No, really. It might not sound like the best way to spend a glorious summer evening, but when the museum has an outdoor bar and live bands playing on a patio that runs smack into the harbor, it's worth a shot.

The Institute of Contemporary Art just extended the hours of its Water Café (by Wolfgang Puck, thank you very much) to 11 p.m. on Thursdays and Fridays, in conjunction with its free outdoor dance and concert series, so the time seemed right to check it out.

We went on a Thursday after work, when museum admission is also free, and snagged one of the last open tables on the weathered wooden deck. Over on the water by Anthony's Pier 4, a bass beat thumped as people partied on the deck of a cruise ship about to set sail. With a world-class art collection behind us and the trio of Berklee-trained musicians setting up in front of us, we felt positively cultured by comparison,

It was a glorious night. Sailboats floated on the harbor, and the sun tinged the clouds with gold - perfect conditions for a vodka tonic. We had to fetch it ourselves, but at least the bartender is close at hand.
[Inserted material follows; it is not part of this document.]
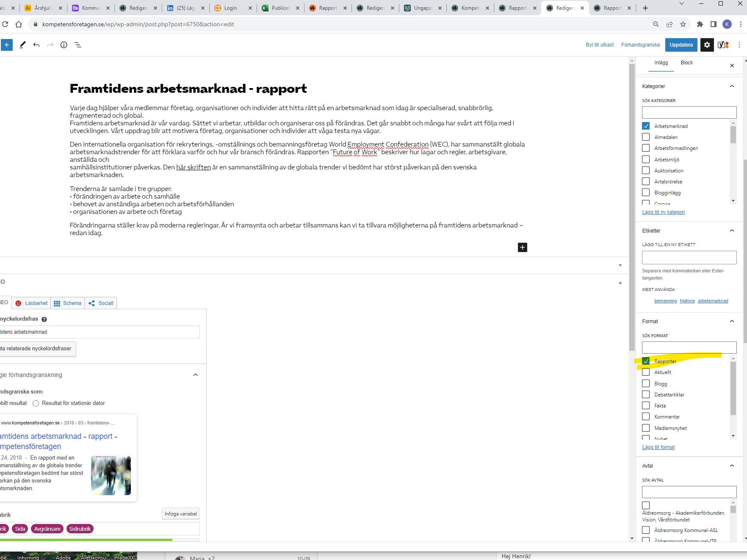Open the document details info icon
Viewport: 747px width, 560px height.
tap(64, 45)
We went inside to a cashier to order food, and five minutes later, guided by the number on our floppy fly-swatter-like table marker, the servers brought everything at once: hummus, chips and guacamole, grilled beef and chicken, miso salmon salad, caprese salad. The servers were amused at our excess, which barely fit on the little round table.

The quick turnaround time made us worry about the quality of the food, and rightfully so. The caprese salad of stacked red and yellow tomatoes, mozzarella, and basil had a nice balsamic-y zing, and the salsa was chunky and fresh, but the overcooked salmon stuck to our teeth, the guacamole was suspiciously smooth, and the bland hummus had no discernible garlic or tahini.
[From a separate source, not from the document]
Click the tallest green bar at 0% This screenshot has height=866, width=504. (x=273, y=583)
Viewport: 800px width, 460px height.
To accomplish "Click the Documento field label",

We had looked longingly at the unmanned grill set up in the corner of the deck, hoping our chicken and beef would be prepared on it, but the meat didn't seem to have come from the fire anytime recently. The accompanying grilled peppers and summer salad of pineapple and limp lettuce were a juicy distraction, at least. The sliders - dry, overcooked discs that seemed to have been transported straight from the school cafeteria, or possibly the display case in front of the cashier's window - were hard to swallow.
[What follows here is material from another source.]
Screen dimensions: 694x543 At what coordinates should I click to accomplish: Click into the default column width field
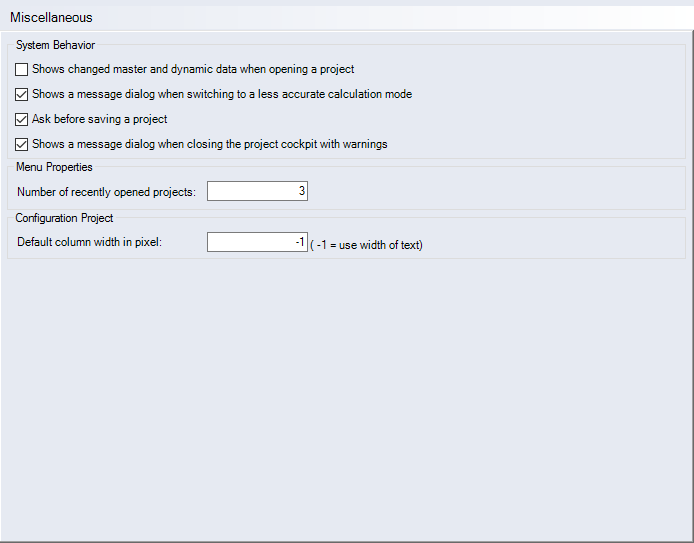[257, 242]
Wolfgang Puck would not be pleased.

Meanwhile, the trio led by Scottish harpist Maeve Gilchrist was playing a set of distracting jazz-like tunes that could have been the soundtrack for an underwater fairy tale, if there is such a thing. When Gilchrist slipped into what one diner referred to as a "Kenny G scat," we blanched. "It's free for a reason," one said. Another's eye began to twitch as the singer searched for the right pitch.

Too bad there wasn't any cheesecake left to soothe us.

The food and music aren't the main attractions here, of course, and after dinner we took a trip up to the fourth floor to see Anish Kapoor's deceptively simple sculptures.

Before we knew it the museum was closing, so we went back outside to sit under the wooden overhang and watch night fall over the city. A number of young people were lounging on the steps beside us, taking photos and working on laptops while silverware clinked soothingly in the background. The museum's cuisine is not among its masterpieces, but the outdoor setting is stunning, and on a warm Thursday night, when the museum and music are free, it's a lovely place to be.

Water Café at the Institute of Contemporary Art, 100 Northern Ave., Boston. 617-478-3291. icaboston.org/visit/water-cafe Plates, $3.50-$12.50. Beer and wine by the glass, $6.